LatentSkill: LLMエージェントのためのコンテキスト内テキストスキルから重み内潜在スキルへ

要旨

エージェントシステムは、再利用可能なタスク手順をコード化するためにテキスト形式のスキルを利用することが増えているが、これらのスキルを毎ステップでプロンプトに注入すると、大きなコンテキストオーバーヘッドが発生し、スキル内容がプレーンテキストとして露出してしまう。本稿では、事前学習されたハイパーネットワークを介してテキスト形式のスキルをプラグアンドプレイのLoRAアダプターに変換するフレームワーク、LatentSkillを提案する。LatentSkillはスキル知識をコンテキスト空間ではなく重み空間に保存することで、毎ステップのスキルトークンを排除しつつ、モジュール式の読み込み、スケーリング、構成を維持する。ALFWorldおよびSearch-QAにおいて、LatentSkillは対応するコンテキスト内スキルベースラインを上回る性能を示し、かつ使用するプレフィルトークン数を大幅に削減する。具体的には、ALFWorldでは既知/未知の分割においてそれぞれ21.4ポイントおよび13.4ポイントの成功率向上を達成し、プレフィルトークン数を64.1%削減する。Search-QAでは完全一致スコアを3.0ポイント向上させ、スキルトークンオーバーヘッドを72.2%削減する。さらに分析により、生成されたスキルLoRAは構造化された意味幾何構造を形成し、LoRAスケーリング係数によって精密に制御可能であり、スキル構成要素が揃った場合にはパラメータ空間での演算を通じて合成できることが示された。これらの知見は、重み空間スキルがLLMエージェントを拡張するための効率的でモジュール化され、露出の少ない基盤を提供することを示唆している。

English

Agent systems increasingly use textual skills to encode reusable task procedures, but injecting these skills into the prompt at every step incurs substantial context overhead and exposes skill content as plaintext.

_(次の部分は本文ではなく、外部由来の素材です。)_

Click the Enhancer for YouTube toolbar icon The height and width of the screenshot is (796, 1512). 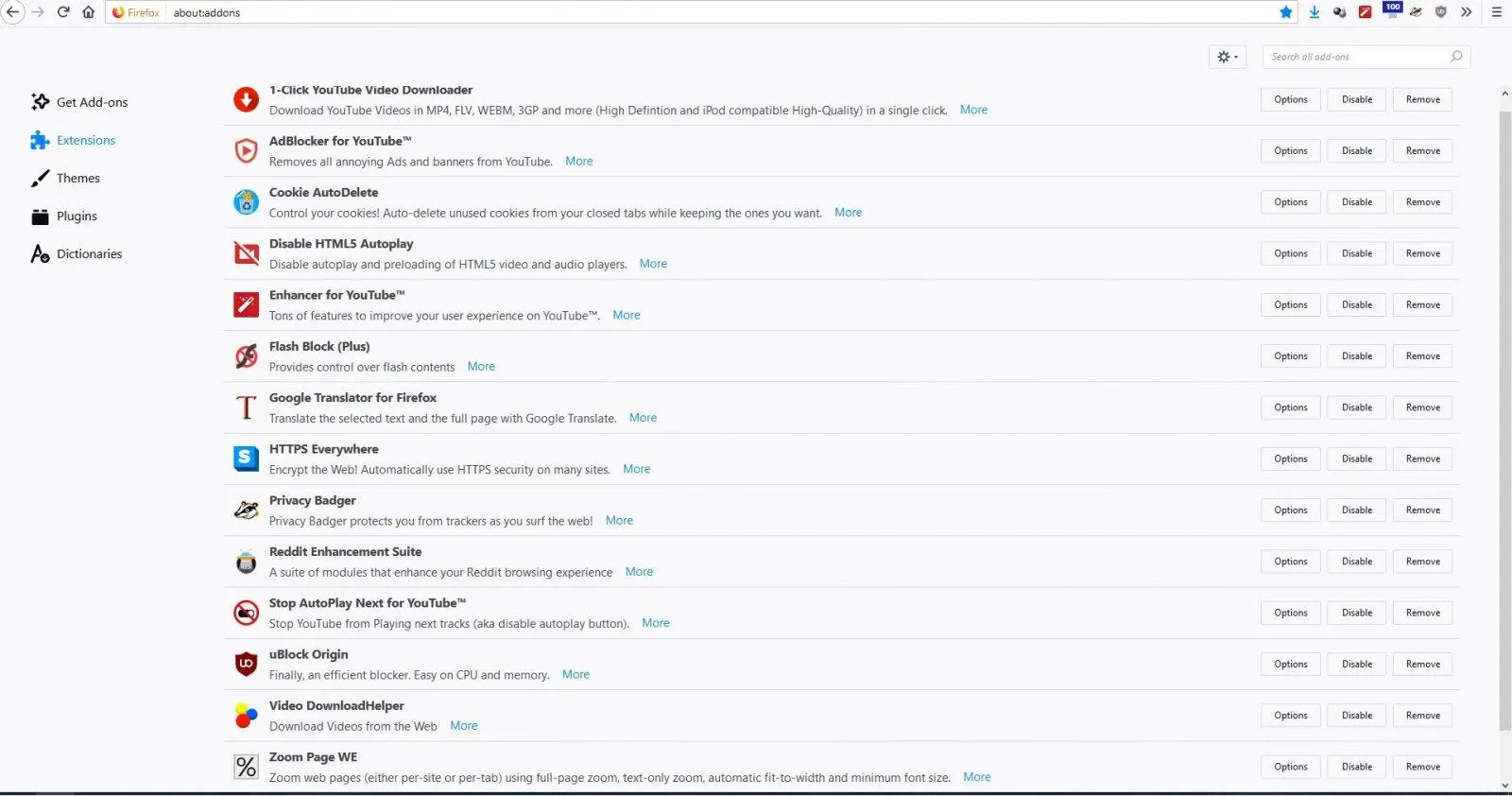(1365, 12)
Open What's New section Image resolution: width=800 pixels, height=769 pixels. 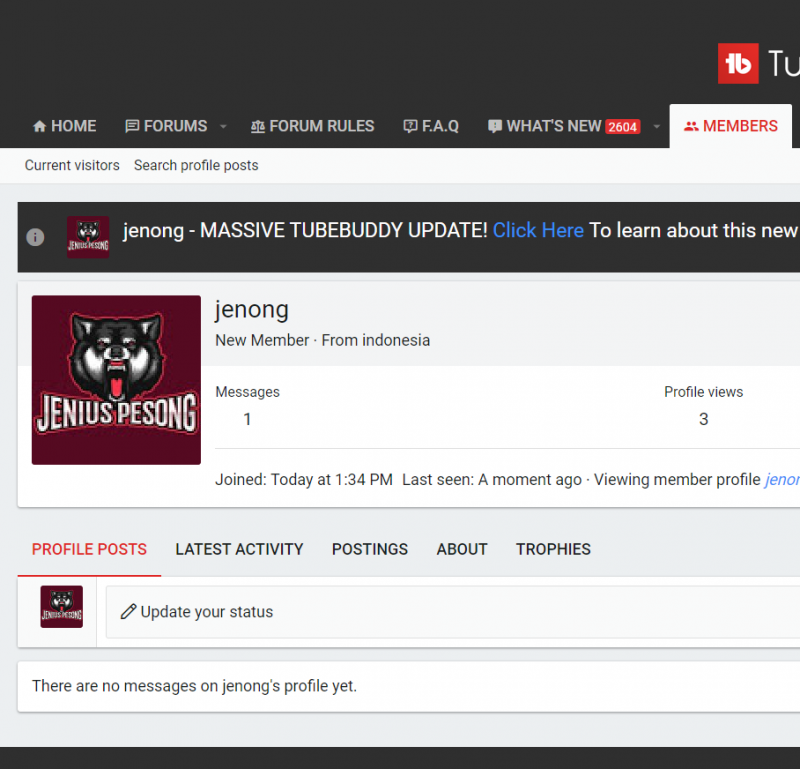pos(545,126)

We present LatentSkill, a framework that converts textual skills into plug-and-play LoRA adapters through a pretrained hypernetwork. LatentSkill stores skill knowledge in weight space rather than context space, removing per-step skill tokens while preserving modular loading, scaling, and composition. On ALFWorld and Search-QA, LatentSkill outperforms the corresponding in-context skill baseline while using substantially fewer prefill tokens: it improves ALFWorld success by 21.4 and 13.4 points on the seen and unseen splits with 64.1% fewer prefill tokens, and improves Search-QA exact match by 3.0 points with 72.2% lower skill-token overhead. Further analysis shows that generated skill LoRAs form a structured semantic geometry, can be precisely controlled via the LoRA scaling coefficient, and can be composed through parameter-space arithmetic when skill components are aligned. These findings suggest that weight-space skills provide an efficient, modular, and less exposed substrate for extending LLM agents.